Actually I like the two distinct types of application coexisting on one device and the fact I can use (or develop) a Metro app to work well on tablet, detachable, desktop, whatever. What I strongly dislike is the ludicrous notion that a full/split screen metro application space somehow replaces a windowed desktop in general on PC technology. Messaging from Microsoft is extremely muddy on this issue and this as much as the trivia like the start menu business that makes for much criticism I suspect.
Possibly the most fundamental mistake the Windows group at Microsoft made was releasing the whole Metro system without testing the whole concept on non-trivial apps. If Microsoft Office had been shown to work well much criticism on the more radical changes would have been deflected but instead they launched with trivial apps in the store and I've yet to see anything to catch my imagination over 6 months later. Although had they not made this beginners error Metro would be rather different as I don't believe what we have at the moment is capable of delivering an acceptable mode of use for Office. I'm curious as to whether 'Blue' has learned from this mistake or its going to take another year to undo the damage.
As you say, its hard to imagine what it is about windows in Windows that apparently escapes the current marketing and design crew at Microsoft.
Personally I'd like to see hybrid WinRT apps that can operate in multitasking windows on desktop AND the full/split screen space but not holding out much hope this will happen this year.

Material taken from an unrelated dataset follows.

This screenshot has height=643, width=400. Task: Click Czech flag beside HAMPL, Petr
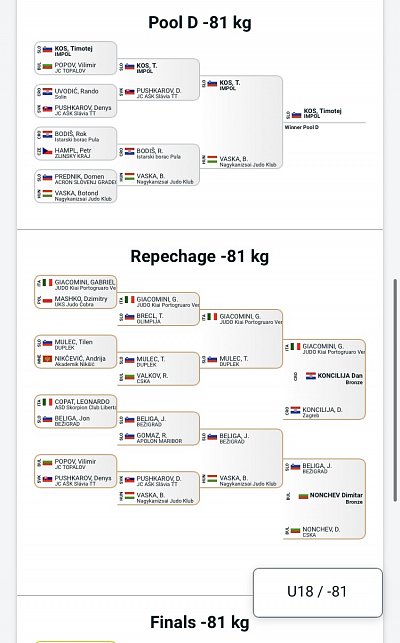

" We feel good that we've listened and looked at all of the customer feedback ..."
So Tami Reller is doing stand-up comedy?
They are listening all right, to telemetry, from the shallow end of the gene pool that remains opted-in to the CEIP. They are certainly not listening to us for the last *two* years now. Sinofsky made it an art-form to delete or ignore overwhelming negative criticism on the official Destroying Windows Blog. Nothing has ever penetrated their bubble, and countless good people have tried to save them from this fiasco.
Windows Blew will be an unprecedented kick in the teeth to everyone that tried to get through to them - if the reports are true that there *will* be a Start Button *but* it will point at Metro! There is no possible way for Microsoft to send a bigger FU to those valued customers than that. None whatsoever.
I don't know where the article title comes from ( "have your desktop back ..." ) because it does in fact remain, but radically altered both aesthetically and functionally. Windows 7 with a bolted-on Metro might have been acceptable, but reverting the visuals to Windows 1.0 flatness among other things is what people are angry about. Turning powerful workstations with space-age graphic capability into a freaking tablet is a big problem.